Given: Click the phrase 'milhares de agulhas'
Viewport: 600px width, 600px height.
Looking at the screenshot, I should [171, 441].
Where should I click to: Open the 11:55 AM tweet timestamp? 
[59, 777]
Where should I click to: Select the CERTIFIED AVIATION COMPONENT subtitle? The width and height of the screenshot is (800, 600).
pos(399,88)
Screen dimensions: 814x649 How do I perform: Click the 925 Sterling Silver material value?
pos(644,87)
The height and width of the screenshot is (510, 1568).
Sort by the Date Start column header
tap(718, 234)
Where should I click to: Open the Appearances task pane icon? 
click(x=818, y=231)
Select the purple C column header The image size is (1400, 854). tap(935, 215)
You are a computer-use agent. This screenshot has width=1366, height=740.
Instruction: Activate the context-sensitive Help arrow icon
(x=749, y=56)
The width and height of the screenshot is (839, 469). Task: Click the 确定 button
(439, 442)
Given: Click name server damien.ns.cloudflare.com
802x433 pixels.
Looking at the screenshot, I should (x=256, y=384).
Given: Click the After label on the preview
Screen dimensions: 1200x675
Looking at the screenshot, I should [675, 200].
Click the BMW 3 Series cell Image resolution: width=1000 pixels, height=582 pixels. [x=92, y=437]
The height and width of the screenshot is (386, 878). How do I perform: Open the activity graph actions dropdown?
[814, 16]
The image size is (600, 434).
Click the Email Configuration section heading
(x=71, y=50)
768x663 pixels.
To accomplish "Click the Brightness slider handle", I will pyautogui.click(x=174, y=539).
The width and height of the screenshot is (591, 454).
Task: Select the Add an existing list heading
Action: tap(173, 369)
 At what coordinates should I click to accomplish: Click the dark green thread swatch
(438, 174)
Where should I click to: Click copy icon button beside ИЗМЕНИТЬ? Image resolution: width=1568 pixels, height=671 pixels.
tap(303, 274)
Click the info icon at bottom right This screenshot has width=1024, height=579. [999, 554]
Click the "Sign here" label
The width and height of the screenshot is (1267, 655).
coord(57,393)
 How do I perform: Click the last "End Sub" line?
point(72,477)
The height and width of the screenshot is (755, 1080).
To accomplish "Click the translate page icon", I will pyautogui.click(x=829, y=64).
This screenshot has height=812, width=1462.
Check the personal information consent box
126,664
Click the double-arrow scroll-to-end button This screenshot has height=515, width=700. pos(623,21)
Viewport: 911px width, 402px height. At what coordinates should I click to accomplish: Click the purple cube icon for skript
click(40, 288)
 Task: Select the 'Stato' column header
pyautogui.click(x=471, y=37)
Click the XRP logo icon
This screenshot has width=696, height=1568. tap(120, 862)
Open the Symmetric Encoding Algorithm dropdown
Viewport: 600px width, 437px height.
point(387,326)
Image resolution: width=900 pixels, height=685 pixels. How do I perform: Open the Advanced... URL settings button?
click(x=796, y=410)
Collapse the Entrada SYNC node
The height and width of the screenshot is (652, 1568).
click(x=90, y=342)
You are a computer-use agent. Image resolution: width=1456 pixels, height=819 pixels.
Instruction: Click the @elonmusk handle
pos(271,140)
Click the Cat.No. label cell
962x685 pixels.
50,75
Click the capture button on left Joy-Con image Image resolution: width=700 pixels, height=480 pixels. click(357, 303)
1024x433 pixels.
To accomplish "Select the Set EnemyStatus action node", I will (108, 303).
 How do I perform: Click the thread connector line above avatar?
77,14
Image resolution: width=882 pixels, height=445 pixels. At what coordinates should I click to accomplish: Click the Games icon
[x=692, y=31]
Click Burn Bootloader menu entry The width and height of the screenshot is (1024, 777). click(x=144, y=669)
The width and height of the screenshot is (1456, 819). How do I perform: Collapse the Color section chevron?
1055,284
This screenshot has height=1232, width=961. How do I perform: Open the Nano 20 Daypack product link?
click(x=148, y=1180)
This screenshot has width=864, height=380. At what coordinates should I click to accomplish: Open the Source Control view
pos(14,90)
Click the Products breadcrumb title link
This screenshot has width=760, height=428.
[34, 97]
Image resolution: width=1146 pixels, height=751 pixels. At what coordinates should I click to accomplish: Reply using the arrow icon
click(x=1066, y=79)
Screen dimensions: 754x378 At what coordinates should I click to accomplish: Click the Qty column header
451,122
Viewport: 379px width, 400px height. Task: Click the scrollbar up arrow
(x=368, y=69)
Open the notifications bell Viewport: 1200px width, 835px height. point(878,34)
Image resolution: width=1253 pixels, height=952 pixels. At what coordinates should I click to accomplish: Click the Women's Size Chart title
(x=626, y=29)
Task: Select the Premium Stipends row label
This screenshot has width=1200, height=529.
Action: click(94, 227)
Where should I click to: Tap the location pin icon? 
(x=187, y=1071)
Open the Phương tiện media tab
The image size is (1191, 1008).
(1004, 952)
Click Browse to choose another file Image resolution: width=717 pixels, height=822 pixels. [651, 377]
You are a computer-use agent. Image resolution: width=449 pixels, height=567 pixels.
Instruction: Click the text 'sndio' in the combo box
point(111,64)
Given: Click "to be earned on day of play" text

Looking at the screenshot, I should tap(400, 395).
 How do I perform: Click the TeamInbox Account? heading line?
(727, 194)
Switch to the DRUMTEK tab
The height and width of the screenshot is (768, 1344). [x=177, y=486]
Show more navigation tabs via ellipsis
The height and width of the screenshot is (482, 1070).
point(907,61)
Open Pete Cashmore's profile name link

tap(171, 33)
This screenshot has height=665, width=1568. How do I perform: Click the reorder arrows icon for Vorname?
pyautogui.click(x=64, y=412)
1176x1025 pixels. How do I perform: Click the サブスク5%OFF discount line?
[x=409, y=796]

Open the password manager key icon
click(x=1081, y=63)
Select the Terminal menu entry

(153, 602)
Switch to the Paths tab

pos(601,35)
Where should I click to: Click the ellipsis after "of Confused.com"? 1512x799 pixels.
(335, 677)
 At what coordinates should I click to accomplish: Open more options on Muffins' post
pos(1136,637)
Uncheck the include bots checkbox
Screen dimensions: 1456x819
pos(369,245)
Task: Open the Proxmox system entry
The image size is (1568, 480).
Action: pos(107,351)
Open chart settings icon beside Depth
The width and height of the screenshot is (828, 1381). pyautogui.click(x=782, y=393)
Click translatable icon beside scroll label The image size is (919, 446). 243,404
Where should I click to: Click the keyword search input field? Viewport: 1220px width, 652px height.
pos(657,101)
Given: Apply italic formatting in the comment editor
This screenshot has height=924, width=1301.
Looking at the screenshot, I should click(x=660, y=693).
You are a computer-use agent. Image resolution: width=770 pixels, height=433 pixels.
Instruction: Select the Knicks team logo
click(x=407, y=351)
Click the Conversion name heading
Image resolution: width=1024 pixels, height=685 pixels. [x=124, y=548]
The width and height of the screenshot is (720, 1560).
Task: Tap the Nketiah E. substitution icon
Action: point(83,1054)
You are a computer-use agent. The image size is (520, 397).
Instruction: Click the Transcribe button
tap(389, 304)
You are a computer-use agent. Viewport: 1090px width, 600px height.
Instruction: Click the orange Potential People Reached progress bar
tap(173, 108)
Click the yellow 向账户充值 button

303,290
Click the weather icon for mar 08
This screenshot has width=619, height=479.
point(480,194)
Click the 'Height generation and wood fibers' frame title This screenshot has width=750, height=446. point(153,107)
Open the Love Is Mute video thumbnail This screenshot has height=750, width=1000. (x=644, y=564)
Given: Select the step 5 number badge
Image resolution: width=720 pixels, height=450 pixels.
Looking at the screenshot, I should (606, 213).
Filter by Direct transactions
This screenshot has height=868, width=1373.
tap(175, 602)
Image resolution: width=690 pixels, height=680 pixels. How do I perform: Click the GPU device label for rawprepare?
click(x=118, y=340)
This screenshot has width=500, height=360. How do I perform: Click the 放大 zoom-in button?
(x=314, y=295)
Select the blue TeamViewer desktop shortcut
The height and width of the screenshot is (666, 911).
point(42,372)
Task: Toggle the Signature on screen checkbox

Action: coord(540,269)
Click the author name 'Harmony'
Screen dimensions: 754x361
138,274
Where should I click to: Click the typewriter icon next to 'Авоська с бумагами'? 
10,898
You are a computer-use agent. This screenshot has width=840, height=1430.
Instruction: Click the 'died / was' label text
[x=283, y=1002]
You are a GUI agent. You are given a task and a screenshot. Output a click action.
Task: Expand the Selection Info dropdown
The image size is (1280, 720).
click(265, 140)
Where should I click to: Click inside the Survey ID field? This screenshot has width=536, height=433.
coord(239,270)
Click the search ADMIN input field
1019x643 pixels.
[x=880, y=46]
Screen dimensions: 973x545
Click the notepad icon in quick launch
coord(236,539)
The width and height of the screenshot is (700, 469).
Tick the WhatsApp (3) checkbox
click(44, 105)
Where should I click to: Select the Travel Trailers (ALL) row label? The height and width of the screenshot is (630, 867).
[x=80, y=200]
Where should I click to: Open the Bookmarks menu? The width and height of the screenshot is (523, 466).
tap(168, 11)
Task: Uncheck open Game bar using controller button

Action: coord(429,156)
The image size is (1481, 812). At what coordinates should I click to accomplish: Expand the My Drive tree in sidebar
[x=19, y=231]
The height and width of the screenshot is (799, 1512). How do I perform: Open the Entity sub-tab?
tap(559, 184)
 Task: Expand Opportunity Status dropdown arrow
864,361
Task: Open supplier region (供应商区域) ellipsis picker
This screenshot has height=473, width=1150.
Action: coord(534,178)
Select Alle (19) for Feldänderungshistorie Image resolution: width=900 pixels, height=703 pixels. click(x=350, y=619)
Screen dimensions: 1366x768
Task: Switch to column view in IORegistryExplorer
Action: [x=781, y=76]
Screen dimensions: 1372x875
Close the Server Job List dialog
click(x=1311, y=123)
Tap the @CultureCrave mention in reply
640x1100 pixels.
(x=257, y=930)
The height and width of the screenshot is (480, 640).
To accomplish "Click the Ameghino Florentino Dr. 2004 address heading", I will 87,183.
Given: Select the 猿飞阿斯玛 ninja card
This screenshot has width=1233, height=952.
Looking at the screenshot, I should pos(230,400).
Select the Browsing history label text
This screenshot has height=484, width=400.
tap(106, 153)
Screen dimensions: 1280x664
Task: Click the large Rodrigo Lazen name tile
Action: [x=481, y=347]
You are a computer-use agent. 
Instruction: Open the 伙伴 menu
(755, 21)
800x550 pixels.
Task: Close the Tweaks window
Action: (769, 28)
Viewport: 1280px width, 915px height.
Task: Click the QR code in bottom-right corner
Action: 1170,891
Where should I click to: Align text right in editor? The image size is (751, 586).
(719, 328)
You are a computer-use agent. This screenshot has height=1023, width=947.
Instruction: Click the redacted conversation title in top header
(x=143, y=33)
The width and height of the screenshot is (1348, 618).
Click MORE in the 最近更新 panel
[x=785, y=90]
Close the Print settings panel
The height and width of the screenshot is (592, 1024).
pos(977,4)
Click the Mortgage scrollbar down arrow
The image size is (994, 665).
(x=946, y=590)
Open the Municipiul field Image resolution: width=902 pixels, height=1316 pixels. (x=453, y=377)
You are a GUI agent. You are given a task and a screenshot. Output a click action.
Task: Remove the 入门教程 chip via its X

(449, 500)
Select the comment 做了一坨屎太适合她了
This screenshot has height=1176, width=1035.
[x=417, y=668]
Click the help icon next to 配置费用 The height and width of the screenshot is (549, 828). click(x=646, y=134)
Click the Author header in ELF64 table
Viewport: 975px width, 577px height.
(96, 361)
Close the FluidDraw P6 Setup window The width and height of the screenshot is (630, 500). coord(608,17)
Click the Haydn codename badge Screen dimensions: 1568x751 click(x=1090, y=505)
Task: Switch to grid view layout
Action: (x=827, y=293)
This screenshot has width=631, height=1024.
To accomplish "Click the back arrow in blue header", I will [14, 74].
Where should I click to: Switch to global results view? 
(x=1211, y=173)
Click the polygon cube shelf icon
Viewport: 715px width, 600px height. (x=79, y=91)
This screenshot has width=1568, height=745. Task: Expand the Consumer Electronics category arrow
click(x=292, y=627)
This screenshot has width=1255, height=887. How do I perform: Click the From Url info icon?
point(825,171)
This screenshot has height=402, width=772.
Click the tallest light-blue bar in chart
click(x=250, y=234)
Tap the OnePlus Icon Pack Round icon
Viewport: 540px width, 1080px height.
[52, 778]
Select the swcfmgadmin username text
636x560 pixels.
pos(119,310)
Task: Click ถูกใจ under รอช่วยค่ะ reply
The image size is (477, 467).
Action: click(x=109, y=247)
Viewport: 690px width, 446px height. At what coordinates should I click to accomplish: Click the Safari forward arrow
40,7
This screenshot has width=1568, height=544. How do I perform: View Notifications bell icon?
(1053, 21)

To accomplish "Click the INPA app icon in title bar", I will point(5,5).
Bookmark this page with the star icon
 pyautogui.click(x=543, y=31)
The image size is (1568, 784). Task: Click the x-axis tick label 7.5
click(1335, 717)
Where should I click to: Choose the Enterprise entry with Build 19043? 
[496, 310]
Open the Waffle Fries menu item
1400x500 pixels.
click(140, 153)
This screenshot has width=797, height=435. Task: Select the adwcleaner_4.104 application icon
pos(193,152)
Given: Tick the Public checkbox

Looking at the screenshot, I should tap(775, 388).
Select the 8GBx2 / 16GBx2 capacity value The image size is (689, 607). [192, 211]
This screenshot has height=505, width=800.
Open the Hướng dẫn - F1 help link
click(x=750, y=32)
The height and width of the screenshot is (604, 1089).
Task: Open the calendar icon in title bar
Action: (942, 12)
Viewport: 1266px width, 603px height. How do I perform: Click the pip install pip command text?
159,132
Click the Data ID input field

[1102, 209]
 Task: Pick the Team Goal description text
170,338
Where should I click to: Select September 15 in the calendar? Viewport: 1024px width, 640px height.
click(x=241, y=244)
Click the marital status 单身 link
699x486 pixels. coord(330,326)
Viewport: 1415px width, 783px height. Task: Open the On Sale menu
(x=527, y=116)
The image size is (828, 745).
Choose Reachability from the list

What you will do >> Proceeding from the line containing "Given: Click name" through the line containing "This screenshot has height=812, width=1462.", transcribe the lines above exactly, both end lines included.

Finished exercise >>
Given: Click name server damien.ns.cloudflare.com
802x433 pixels.
Looking at the screenshot, I should (x=256, y=384).
Given: Click the After label on the preview
Screen dimensions: 1200x675
Looking at the screenshot, I should [675, 200].
Click the BMW 3 Series cell Image resolution: width=1000 pixels, height=582 pixels. [x=92, y=437]
The height and width of the screenshot is (386, 878). How do I perform: Open the activity graph actions dropdown?
[814, 16]
The image size is (600, 434).
Click the Email Configuration section heading
(x=71, y=50)
768x663 pixels.
To accomplish "Click the Brightness slider handle", I will pyautogui.click(x=174, y=539).
The width and height of the screenshot is (591, 454).
Task: Select the Add an existing list heading
Action: tap(173, 369)
 At what coordinates should I click to accomplish: Click the dark green thread swatch
(438, 174)
Where should I click to: Click copy icon button beside ИЗМЕНИТЬ? Image resolution: width=1568 pixels, height=671 pixels.
tap(303, 274)
Click the info icon at bottom right This screenshot has width=1024, height=579. [999, 554]
Click the "Sign here" label
The width and height of the screenshot is (1267, 655).
coord(57,393)
 How do I perform: Click the last "End Sub" line?
point(72,477)
The height and width of the screenshot is (755, 1080).
To accomplish "Click the translate page icon", I will pyautogui.click(x=829, y=64).
This screenshot has height=812, width=1462.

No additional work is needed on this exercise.